Grüne sagen „Jwd adé“
Der Donut nach der Berliner Wiederholungswahl 2023 (Sie erinnern sich: innen grün, außen schwarz) liegt den Grünen immer noch schwer im Magen. Mit einer Konferenz am Freitag will die Partei nun endlich auch in den Berliner Außenbezirken ankommen. Titel der Veranstaltung: „Jwd adé – Gut versorgt in Berlin und Brandenburg“. Wo? Natürlich in Spandau (bei Berlin und doch nicht in Brandenburg).

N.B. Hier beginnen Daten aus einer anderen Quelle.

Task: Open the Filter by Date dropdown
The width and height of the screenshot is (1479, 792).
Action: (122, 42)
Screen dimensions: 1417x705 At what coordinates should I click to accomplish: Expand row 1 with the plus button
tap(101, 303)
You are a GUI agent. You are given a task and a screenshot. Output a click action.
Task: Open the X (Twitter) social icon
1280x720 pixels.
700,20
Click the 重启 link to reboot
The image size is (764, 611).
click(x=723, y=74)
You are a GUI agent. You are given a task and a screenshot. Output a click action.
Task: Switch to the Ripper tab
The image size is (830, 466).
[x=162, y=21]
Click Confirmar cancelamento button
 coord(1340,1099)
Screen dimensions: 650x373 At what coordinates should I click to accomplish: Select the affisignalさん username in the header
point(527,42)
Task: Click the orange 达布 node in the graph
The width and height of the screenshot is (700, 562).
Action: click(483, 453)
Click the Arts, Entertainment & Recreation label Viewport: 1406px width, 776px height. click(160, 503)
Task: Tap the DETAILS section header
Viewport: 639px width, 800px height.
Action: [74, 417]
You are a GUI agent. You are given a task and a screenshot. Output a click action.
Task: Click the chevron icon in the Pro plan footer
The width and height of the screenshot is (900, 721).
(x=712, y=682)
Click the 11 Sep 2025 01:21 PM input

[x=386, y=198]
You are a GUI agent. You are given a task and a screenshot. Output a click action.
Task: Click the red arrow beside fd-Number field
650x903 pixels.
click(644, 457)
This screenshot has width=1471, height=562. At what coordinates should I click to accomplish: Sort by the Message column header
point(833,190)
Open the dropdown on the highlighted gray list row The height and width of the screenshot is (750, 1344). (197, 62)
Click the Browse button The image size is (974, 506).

Um den größten Kulturschock zu vermeiden, widmen sich die Grünen vorsichtshalber einem Thema, bei dem sie sich sicher fühlen: Verkehr. Laut einem Thesenpapier, das dem Checkpoint vorliegt, wollen die Grünen unter anderem einen zweiten Bahnring, „der die äußeren Ortsteile und Brandenburg verknüpft“ und (warum nicht?) perspektivisch auch einen dritten – „rund um Berlin als Regionalverkehrsring“. Dazu kommen die Klassiker: Verlängerungen bestehender S- und U-Bahnlinien, Taktverdichtungen im Regionalverkehr sowie neue Straßenbahn- und Buslinien zwischen Berlin und Brandenburg. Hat jemand Auto gesagt?